▶ _Task instructions_: Go over the entries and report the lines where the word "России" occurs.

▶ _Given records_:
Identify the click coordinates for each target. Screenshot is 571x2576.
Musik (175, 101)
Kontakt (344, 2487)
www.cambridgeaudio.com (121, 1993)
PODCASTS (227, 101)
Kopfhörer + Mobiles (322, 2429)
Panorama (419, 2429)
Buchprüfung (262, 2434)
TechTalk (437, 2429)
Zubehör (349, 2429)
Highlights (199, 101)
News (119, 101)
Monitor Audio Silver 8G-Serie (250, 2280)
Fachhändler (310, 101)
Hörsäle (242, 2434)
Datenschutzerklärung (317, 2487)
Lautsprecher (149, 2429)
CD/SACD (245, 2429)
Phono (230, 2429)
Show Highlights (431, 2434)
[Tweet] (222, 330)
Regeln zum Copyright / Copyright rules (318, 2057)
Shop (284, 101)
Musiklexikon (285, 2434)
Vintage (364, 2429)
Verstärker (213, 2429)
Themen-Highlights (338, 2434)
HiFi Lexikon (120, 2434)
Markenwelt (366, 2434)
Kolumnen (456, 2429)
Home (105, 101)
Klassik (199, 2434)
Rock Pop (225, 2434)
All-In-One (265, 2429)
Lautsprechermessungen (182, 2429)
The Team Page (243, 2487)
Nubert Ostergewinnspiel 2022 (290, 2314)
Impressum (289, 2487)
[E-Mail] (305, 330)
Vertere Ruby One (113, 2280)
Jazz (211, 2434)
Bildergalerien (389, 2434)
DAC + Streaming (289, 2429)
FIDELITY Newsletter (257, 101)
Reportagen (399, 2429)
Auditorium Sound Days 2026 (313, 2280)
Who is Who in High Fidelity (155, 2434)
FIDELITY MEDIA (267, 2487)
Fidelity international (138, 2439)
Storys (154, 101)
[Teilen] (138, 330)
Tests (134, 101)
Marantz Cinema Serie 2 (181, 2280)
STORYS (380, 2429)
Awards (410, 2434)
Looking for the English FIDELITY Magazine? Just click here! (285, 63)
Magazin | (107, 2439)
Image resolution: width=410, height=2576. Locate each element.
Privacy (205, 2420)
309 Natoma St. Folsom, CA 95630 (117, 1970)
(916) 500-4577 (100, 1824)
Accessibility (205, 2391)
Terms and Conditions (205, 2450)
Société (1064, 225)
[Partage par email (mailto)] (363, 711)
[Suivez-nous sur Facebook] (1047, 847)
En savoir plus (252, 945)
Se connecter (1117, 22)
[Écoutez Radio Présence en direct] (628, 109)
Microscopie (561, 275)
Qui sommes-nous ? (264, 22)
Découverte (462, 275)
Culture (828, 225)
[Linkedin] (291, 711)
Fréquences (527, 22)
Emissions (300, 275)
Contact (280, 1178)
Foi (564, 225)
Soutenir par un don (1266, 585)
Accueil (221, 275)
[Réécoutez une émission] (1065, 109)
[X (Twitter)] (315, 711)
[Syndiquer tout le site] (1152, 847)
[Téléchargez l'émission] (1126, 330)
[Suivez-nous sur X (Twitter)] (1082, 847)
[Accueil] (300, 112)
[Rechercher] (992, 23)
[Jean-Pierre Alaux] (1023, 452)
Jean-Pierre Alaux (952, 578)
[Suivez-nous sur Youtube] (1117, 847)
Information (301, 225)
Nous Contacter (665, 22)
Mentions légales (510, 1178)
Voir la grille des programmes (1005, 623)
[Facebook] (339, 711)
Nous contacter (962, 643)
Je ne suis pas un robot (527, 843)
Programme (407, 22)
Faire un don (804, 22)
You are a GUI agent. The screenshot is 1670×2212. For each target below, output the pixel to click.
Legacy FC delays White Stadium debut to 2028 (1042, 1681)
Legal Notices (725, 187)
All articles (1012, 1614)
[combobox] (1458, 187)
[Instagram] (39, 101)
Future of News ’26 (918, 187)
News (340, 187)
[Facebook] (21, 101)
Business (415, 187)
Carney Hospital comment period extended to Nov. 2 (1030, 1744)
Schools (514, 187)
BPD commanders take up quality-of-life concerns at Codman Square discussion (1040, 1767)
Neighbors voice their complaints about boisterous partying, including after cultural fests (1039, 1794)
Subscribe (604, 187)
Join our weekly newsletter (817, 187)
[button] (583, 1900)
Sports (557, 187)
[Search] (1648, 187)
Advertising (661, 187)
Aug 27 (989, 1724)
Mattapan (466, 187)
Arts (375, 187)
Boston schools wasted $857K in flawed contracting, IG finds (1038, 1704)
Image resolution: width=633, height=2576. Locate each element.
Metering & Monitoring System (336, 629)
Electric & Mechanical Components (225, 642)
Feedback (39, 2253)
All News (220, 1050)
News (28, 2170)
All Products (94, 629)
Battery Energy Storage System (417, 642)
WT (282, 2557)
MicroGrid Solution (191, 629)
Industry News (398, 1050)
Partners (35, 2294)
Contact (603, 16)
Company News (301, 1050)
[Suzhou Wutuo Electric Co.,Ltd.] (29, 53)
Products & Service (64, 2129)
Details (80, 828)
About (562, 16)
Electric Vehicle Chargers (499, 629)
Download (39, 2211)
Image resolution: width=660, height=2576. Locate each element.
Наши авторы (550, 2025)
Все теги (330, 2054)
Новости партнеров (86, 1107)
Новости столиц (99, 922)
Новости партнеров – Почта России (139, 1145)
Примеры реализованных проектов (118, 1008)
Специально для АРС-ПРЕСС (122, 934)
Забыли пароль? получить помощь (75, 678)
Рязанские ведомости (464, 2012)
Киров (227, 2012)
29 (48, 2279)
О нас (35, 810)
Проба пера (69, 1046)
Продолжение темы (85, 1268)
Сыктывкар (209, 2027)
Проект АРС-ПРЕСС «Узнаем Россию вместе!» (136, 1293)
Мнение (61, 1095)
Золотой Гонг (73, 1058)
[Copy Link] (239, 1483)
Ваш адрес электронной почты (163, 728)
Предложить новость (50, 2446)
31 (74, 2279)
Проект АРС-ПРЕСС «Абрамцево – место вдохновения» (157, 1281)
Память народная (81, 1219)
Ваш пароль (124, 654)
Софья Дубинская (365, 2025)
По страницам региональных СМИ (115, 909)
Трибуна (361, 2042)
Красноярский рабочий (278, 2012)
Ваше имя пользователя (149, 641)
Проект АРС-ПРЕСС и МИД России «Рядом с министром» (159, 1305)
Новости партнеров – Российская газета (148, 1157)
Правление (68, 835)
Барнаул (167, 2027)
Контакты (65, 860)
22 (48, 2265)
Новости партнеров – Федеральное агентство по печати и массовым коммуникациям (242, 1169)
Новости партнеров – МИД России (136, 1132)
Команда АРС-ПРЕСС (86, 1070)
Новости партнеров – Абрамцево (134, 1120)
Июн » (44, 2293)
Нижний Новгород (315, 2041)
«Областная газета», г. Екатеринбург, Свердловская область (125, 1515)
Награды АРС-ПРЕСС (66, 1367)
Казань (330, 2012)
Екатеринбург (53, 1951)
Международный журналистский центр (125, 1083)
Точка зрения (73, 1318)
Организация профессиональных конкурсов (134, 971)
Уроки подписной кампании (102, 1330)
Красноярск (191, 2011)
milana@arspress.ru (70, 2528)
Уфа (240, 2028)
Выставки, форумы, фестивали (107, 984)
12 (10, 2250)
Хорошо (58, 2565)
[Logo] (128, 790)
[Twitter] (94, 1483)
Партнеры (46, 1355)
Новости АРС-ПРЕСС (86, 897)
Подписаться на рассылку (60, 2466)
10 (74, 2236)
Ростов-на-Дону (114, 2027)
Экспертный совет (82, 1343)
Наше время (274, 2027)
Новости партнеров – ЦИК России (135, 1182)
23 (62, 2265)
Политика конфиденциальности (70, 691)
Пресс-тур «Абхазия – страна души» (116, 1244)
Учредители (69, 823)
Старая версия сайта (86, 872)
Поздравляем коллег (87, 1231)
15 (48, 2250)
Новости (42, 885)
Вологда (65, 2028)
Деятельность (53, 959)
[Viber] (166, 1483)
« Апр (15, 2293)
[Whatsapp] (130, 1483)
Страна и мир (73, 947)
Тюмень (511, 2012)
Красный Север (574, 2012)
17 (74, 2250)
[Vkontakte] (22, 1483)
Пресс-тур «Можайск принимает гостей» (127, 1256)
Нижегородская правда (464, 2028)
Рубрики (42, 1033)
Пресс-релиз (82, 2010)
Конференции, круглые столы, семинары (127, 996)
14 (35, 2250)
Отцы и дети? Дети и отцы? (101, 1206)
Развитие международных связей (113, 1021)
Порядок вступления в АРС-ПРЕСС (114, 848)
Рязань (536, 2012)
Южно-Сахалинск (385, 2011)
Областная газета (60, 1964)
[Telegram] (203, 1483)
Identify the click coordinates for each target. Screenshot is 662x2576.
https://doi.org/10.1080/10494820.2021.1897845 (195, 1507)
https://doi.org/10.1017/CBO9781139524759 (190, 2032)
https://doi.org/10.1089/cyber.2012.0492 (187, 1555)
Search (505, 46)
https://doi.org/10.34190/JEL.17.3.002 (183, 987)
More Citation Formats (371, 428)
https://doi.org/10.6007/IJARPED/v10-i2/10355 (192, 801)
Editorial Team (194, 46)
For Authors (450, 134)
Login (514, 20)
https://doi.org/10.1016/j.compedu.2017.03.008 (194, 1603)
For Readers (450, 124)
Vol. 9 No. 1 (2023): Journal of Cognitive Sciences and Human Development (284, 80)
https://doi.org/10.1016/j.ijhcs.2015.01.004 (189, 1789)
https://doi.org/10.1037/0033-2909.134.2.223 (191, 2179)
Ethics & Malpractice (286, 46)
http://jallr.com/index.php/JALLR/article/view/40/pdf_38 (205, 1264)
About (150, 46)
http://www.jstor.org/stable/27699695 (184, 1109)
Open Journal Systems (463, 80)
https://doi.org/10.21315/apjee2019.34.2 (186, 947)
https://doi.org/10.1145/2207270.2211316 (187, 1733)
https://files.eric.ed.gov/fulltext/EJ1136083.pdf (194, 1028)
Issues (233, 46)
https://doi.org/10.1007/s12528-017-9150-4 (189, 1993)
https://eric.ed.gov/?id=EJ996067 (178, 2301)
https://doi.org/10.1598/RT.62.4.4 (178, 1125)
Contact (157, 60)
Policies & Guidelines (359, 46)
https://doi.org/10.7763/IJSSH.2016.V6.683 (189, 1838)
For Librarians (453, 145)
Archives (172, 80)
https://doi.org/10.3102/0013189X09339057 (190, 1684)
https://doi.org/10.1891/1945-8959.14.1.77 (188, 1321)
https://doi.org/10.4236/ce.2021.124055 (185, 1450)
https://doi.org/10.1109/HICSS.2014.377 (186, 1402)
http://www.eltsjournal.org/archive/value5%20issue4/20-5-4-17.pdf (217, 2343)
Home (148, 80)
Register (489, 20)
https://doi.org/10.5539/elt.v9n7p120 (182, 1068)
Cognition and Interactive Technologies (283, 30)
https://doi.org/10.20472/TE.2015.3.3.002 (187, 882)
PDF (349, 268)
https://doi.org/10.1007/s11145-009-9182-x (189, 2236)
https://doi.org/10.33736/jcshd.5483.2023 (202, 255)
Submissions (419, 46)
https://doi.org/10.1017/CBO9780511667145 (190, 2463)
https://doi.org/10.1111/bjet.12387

▶ _Exercise solution_:
Новости партнеров – Почта России (139, 1145)
Проект АРС-ПРЕСС и МИД России «Рядом с министром» (159, 1305)
Новости партнеров – МИД России (136, 1132)
Новости партнеров – ЦИК России (135, 1182)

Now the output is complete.